> _Problem requirements_
Output the records from the line containing "You are a GUI" through the end of the records, both ends included, as a Markdown table with the columns Row and Line, leaving out blank lines.

Data records
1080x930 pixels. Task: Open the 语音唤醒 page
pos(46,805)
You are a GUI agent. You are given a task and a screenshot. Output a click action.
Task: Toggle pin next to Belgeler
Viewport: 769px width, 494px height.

> _Solution for this problem_
| Row | Line |
|---|---|
| 1 | You are a GUI agent. You are given a task and a screenshot. Output a click action. |
| 2 | Task: Toggle pin next to Belgeler |
| 3 | Viewport: 769px width, 494px height. |